Senate Joint Resolution 324 introduced by Senator Puller during the 2005 General Assembly Session was amended to direct the Joint Commission on Health Care (JCHC), through its Behavioral Health Care Subcommittee (BHC), to study the needs of patients found not guilty by reason of insanity and persons found incompetent to stand trial.

This is the third and final JCHC report in response to this study resolution. Legislation based on the study findings was introduced by JCHC and enacted by the General Assembly during the 2006, 2007 and 2008 Sessions. (Study findings and the actions taken by JCHC during the first two years of the study are detailed in Senate Document 5 – 2006 and Report Document 78 – 2007.) The legislative options approved by JCHC for introduction during the 2008 General Assembly included to:

• Introduce legislation to amend Code of Virginia § 19.2-169.3.B to limit to 45 days the treatment provided to restore competency for a defendant charged with a minor, nonviolent misdemeanor offense and to provide the court with options of ordering release or commitment pursuant to Article 5 (§ 37.2-814 et seq.) of Chapter 8 of Title 37.2 (civil commitment statute).

• Introduce a budget amendment to provide funding of $410,000 GFs for each year of the biennium for DMHMRSAS to fund outpatient restorations for adults (including $20,000 to train additional CSB/BHA staff in completing competency restoration.)

• Introduce legislation to move language clarifying that voluntary admission to a State hospital should not automatically result in revocation of the acquittee’s conditional release.
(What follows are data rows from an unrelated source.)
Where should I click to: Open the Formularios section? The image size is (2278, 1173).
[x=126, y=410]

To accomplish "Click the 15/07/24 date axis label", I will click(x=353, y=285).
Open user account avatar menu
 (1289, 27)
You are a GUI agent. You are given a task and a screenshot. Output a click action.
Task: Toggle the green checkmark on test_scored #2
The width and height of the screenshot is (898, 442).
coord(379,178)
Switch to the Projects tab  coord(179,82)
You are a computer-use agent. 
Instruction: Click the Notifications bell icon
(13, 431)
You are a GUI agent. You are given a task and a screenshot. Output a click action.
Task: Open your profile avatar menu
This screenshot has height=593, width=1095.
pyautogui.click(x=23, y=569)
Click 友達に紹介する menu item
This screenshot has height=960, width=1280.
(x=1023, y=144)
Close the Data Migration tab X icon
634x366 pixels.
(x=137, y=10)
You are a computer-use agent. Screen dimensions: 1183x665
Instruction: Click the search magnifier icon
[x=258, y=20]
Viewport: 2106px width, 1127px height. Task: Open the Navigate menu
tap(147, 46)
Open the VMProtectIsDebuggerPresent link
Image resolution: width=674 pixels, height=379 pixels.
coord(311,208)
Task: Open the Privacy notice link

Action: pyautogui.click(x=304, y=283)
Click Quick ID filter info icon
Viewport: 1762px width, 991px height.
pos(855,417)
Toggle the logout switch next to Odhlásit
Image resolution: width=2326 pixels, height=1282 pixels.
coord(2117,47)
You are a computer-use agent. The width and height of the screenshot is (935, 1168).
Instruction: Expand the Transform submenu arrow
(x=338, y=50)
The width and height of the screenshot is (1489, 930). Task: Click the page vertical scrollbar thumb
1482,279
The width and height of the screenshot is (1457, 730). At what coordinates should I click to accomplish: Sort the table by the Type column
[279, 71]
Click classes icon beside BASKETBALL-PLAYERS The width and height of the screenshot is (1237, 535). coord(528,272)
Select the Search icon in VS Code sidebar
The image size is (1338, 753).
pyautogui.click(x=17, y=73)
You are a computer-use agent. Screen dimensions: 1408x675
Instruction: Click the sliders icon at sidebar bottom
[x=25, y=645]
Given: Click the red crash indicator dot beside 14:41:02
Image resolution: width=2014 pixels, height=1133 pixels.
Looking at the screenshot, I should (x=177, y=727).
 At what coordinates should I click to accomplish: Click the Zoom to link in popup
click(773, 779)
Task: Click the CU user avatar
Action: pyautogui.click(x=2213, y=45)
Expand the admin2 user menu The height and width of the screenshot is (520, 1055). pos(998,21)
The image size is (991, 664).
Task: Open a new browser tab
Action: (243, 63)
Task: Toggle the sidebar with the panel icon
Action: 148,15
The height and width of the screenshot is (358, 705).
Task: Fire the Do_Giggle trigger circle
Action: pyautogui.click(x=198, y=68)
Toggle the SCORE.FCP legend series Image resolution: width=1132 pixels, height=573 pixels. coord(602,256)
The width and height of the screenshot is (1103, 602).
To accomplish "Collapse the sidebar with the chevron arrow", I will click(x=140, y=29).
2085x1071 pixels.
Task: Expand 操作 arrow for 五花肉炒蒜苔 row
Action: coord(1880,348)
Language would be removed from Code of Virginia §§ 19.2-182.8 and 19.2-182.9 and placed in another (possibly new) subsection of the Code.

On behalf of the Joint Commission and staff, I would like to thank the numerous individuals who assisted with this three-year study including representatives of community services boards; the Department of Mental Health, Mental Retardation and Substance Abuse Services; Indigent Defense Commission; National Alliance for the Mentally Ill, Virginia; Office of the Attorney General; Psychiatric Society of Virginia (and of Northern Virginia); Supreme Court of Virginia; University of Virginia Institute of Law, Psychiatry and Public Policy; and Virginia Office of Protection and Advocacy.